Евдоха перебирала дрожащими пальцами неровные листки, подносила к глазам и отдаляла, что-то шепча про себя, потом прижала их к губам, будто это были сыновьи руки. Взглянув просветленными глазами на сноху, она протянула ей листки.
— Читай, дочка, потом мне расскажешь, где ж они…
— Мама, я уже знаю, — перебила ее Аксюта. — Тятенька с Кирюшей в ссылку пошли, лучше им теперь стало. Через семь лет вернутся домой. Кирюша товарищам написал. Мы будем от них весточки получать, — быстро говорила она, забирая письма.
Евдоха перекрестилась.
— Коль бог даст, дождемся. Ступай в горницу, читай, Аксютушка, а я помолюсь за них.
Взглянув на спящих детей, Аксюта скрылась в горнице. Зажгла лампу, завесила окна и, присев у стола, начала читать.
«Любушка моя! В одиночке нет окон, темно и холодно, но вспомню о тебе — посветлеет, самое тяжелое легче переносится.
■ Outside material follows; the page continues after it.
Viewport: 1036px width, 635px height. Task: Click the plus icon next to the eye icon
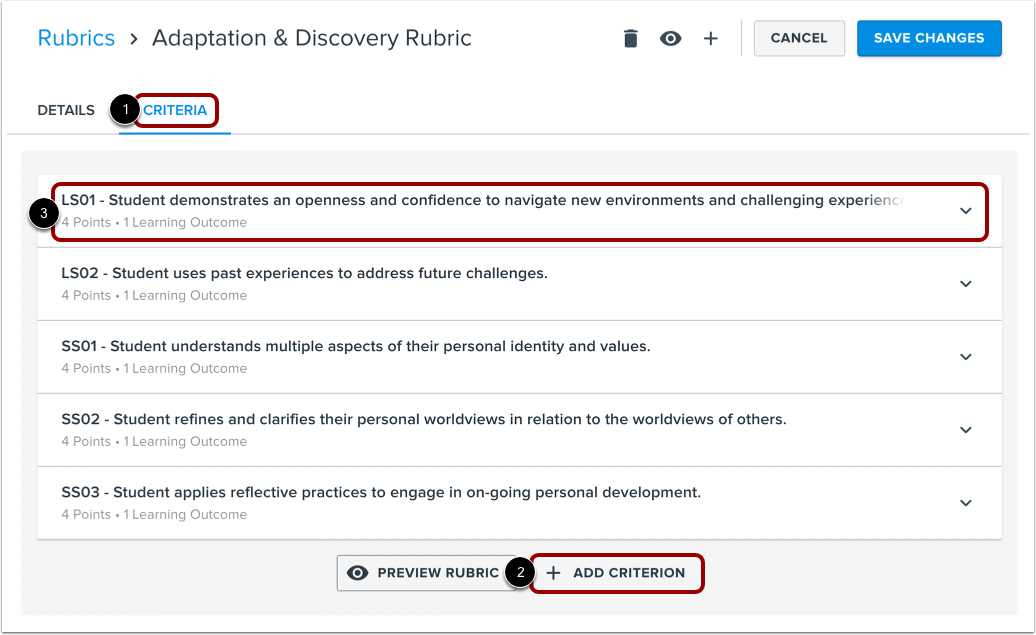point(710,38)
Закрою глаза и вижу тебя, слышу твой голос, радостный смех, и мне становится веселее, как будто мы опять вместе с тобой. Помнишь, как мы вечером ходили по берегу Березники…» — прочитала Аксюта, глаза у нее повлажнели.
Еще бы не помнить! Но тут же вздохнула. Улетел-то он ясным соколом далеко-далеко, а теперь за правду, за народ еще дальше увезут. Она вот здесь осталась, не может взлететь. «Нет, не одна — с дочкой и сынком, про него отец еще и не знает», — думала Аксюта.
Впервые за два года ей захотелось бросить все, что считала для себя главным в жизни, и оказаться там, в Нарыме, рядом с Кирюшей. Тоска о любимом сжала сердце. Еще семь лет ждать, пройдет вся молодость в одиночестве. «Живет ни девка, ни вдова», — говорят люди. Крупными градинами катились слезы по щекам.
Защищаясь от нахлынувшей вдруг тоски, Аксюта старалась вызвать в памяти минуты счастья, пережитые в прошлом с Кирюшей.
…День праздничный, свекровь ушла к утрене в моленную. Она прибрала в избе и стоит перед зеркальцем, заплетая косы. Чуть слышно приоткрылась дверь. В зеркальце ей видно лицо мужа, разрумяненное морозом, с задорно блестевшими глазами. «До чего же красив Кирюша», — думает она, но не оглядывается, словно ничего не слышит.